# 3-D arrows



## outdoorsman193 (Nov 20, 2008)

I was wanting to know what your guy's apinions are on 3-D arrows. I want to know what you think is the best setup is for a 57 lb. 29 in. draw open setup and why you think those arrow setups are the best. I want to know complete setups; shafts, fletchings, nocks, and points.


----------



## pabowman (Jun 19, 2005)

*here it is*

I'm shooting a Pearson Z-34 with 28 1/2" draw at 62lbs. My arrows are Gold Tip Ultrilight Series 22, with 80 grain tip and 10 grain extra tip weight, fletched with 3 Bohning Mini Blazers, and Gold Tip Pin nocks.... this setup is shooting 308.4 with a Tru Ball back tension release and 313.1 with the Rip Shot release system (www.riparchery.com)


----------



## whoa (Apr 5, 2004)

Carbon Express CXL's , Carbon Express has the highest Spine consistences and weight match I have found plus they have the weight forward technology which helps the arrows recover faster and aids in greater down range accuracy the Buff tuff is strong it's a great arrow they weigh 7.5 gpi for the 250 spine size which I believe you would shoot
Here is the web page http://www.carbonexpressarrows.com/prodcxlss.html


----------



## bcbow1971 (Oct 24, 2007)

I like the GT 22's as well with blazers and 100gr FP.


----------



## J.Shoot (Dec 31, 2003)

*Cxl 250*

I shoot the Carbon Express CXL 250's also. I have a 90 grain tip and use quik spin vanes. (1-3/4" I believe). They are 28-1/2" long. I'm shooting them at 58# and they work great. I take the nocks out, put in a bushing from shrewd and use G-nocks in them.
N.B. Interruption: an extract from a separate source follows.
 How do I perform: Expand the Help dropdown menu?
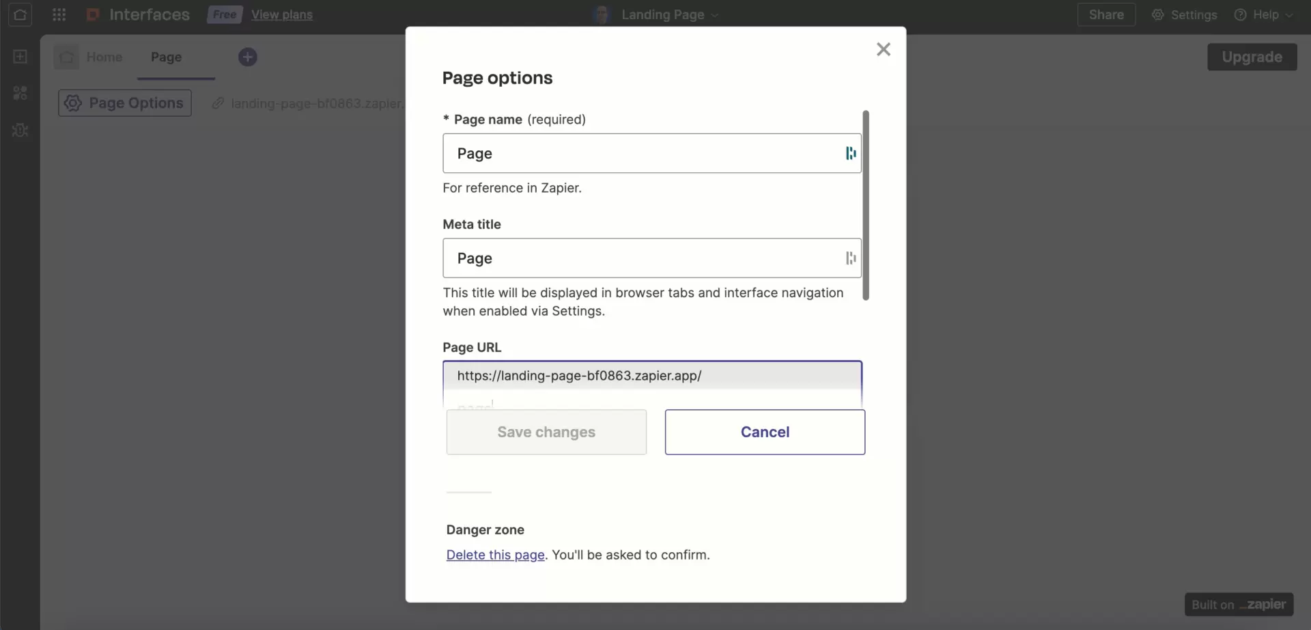click(1265, 14)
This makes the back end of the arrow really strong....

Good Luck,
J.Shoot


----------



## outdoorsman193 (Nov 20, 2008)

Thanks guys, I use to shoot carbon express and loved there stuff. I only got away from them because I was having trouble tuning them with my setup, so i switched up to easton. I was looking at victorys and wanted to know if anyone is having any problems with them?


----------



## JuniorsOutdoor (Apr 11, 2008)

I shoot Victory XCutters for 3D and love them. I have been drilling pin nocks but have yet to break an arrow. I use the Victory pin bushing and I've been using Gold Tip pin nocks. The Victory points are the best in my opinion, but they might be the most expensive. Any 2413 components will fit as well. I've been fletching mine with either 2" Easton tite flight vanes or 2" AAE plastifletch max vanes. A ton of guys from my club switched to Victory arrows and I've yet to hear one of them who didn't like them. Let me know if you have any other questions.


----------



## bowtech210 (Jul 8, 2009)

im selling some victory's in the classafieds if anyone wants a half doz.


----------



## JuniorsOutdoor (Apr 11, 2008)

JohnBSox said:


> I shoot Victory XCutters for 3D and love them. I have been drilling pin nocks but have yet to break an arrow. I use the Victory pin bushing and I've been using Gold Tip pin nocks. The Victory points are the best in my opinion, but they might be the most expensive. Any 2413 components will fit as well. I've been fletching mine with either 2" Easton tite flight vanes or 2" AAE plastifletch max vanes. A ton of guys from my club switched to Victory arrows and I've yet to hear one of them who didn't like them. Let me know if you have any other questions.


I meant to say X-Ringers.


----------



## outdoorsman193 (Nov 20, 2008)

Thanks guys. I just couldn't get away from easton so I went with the fatboy 500's, 80 gr. tips, 2.3 in low profile duravanes and g knocks.


----------